### Work required
Repeat word for word the lines from the one containing "Open the Favorites tab" through the final line, including both.

(Item-finding records)
───

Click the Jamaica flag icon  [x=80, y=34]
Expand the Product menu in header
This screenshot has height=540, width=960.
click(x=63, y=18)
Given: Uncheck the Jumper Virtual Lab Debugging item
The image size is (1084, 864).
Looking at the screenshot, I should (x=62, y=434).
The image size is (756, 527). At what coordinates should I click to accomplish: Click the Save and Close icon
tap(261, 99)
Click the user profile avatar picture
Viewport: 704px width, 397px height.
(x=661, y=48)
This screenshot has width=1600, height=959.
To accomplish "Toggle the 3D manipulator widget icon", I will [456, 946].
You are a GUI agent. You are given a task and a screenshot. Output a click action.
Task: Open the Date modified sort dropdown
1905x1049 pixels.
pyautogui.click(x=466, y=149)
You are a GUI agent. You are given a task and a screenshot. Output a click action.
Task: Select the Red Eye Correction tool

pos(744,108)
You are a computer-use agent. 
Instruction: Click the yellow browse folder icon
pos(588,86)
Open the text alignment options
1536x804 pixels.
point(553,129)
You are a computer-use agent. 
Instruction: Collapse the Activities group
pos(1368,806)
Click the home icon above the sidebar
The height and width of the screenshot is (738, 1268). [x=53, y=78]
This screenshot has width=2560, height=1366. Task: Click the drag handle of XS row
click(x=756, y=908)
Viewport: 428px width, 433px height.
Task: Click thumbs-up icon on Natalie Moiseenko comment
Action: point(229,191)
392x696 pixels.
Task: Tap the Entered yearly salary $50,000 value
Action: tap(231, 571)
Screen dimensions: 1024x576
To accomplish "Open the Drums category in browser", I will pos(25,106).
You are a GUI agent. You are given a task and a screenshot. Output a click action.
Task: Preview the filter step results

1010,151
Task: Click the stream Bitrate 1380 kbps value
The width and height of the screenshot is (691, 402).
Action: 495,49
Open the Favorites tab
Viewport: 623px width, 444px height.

───

### Response for this exercise
Open the Favorites tab
Viewport: 623px width, 444px height.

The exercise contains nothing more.